Document section -

The logic of the romantic point of view in personology

Let us now consider each of the main propositions that make up the romantic point of view, and state the logical objections to them systematically. In brief, they are an indictment of natural sciences as having no room for a meaningful approach to personality; the argument is thus plausible only to the extent that science has approximated the nomothetic caricature.

1. The Goal of Personology Is Understanding, While That of Nomothetic Science Is Prediction and Control [Footnote7]

Footnote 7: This section on understanding was rewritten (in 1966) to take into account some of the ideas of Polanyi (1958), to whom I am indebted for clarifying these subtle matters; I did not have an adequate grasp of them at the time this paper was first written. The would-be tough-minded misconception of science, which denigrates intuition, empathy, and understanding, is endemic in psychology: most of us have been trained to a kind of automatic obeisance to the ideal of objectivity to the point where we lose sight of its proper sphere of relevance. Therefore, I have little hope that this brief section will convince many who were trained in the tradition of behaviorism and logical positivism; I urge them to study Polanyi (1958), who writes from an inside and expert knowledge of several of the "hard sciences." Kaplan (1964, especially Chapter IX) is another good source on the limitations of prediction as an ultimate criterion in science. His summary is worth quoting: "explanations provide understanding, but we can predict without being able to understand, and we can understand without necessarily being able to predict. It remains true that if we can predict successfully on the basis of a certain explanation we have good reason, and perhaps the best sort of reason, for accepting the explanation" (p. 350). See also Holt (1978), Volume 2, Chapter10.

Here is a particularly subtle and mischievous dichotomy, which has been accepted by all too many, even within psychology. Actually, all of the highly developed sciences aim at prediction and control throughunderstanding; the goal is compound and indivisible. Most scientists, as contrasted with technologists, are themselves more motivated by the need to figure things out, to develop good theories and workable models that make nature intelligible, and less concerned with the ultimate payoff, the applied benefits of prediction and control that understanding makes possible. But it is only in recent years that the dual nature of the scientific enterprise has been made clear by philosophers of science, the fact that it has hypothesis-forming and hypothesis-testing phases; moreover, methodologists have concentrated almost entirely on explicating a reconstructed logic of proof and have neglected to describe the very part of scientific work that is most exciting and personally rewarding. Therefore, it was easy enough to portray "hard science" as uninterested in understanding, and solely guided by the aim of verifying or refuting predictions that were rigorously deduced from theory.

Excerpted records -
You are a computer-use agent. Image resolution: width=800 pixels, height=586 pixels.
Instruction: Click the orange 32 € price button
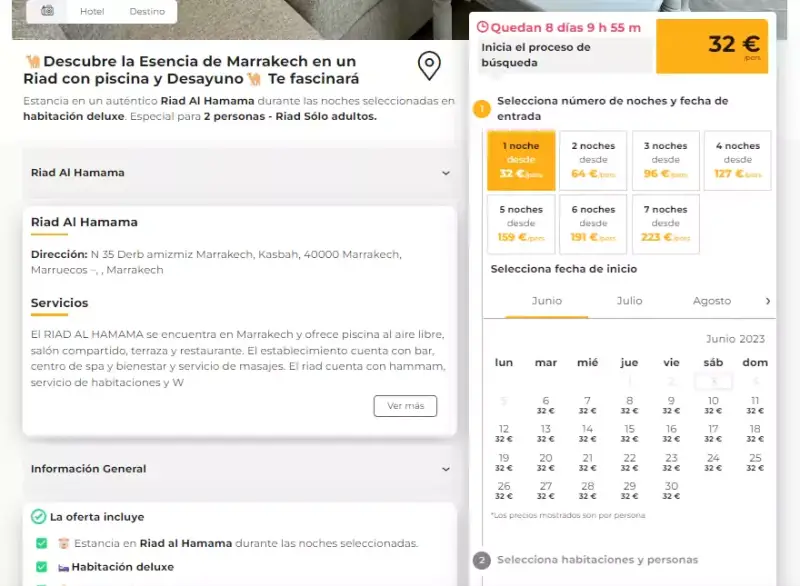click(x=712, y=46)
==
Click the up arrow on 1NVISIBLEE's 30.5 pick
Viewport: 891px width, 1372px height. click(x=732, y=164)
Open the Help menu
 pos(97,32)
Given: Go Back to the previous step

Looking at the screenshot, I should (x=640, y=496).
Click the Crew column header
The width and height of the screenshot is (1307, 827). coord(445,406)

What you should do -
Answer these questions about the personology text.
1. In what year was the section on understanding rewritten?
2. What do all of the highly developed sciences aim at, according to the text?
3. Which source does the footnote name on the limitations of prediction as an ultimate criterion in science?

Result of the exercise -
1. 1966.
2. Prediction and control through understanding.
3. Kaplan (1964), especially Chapter IX.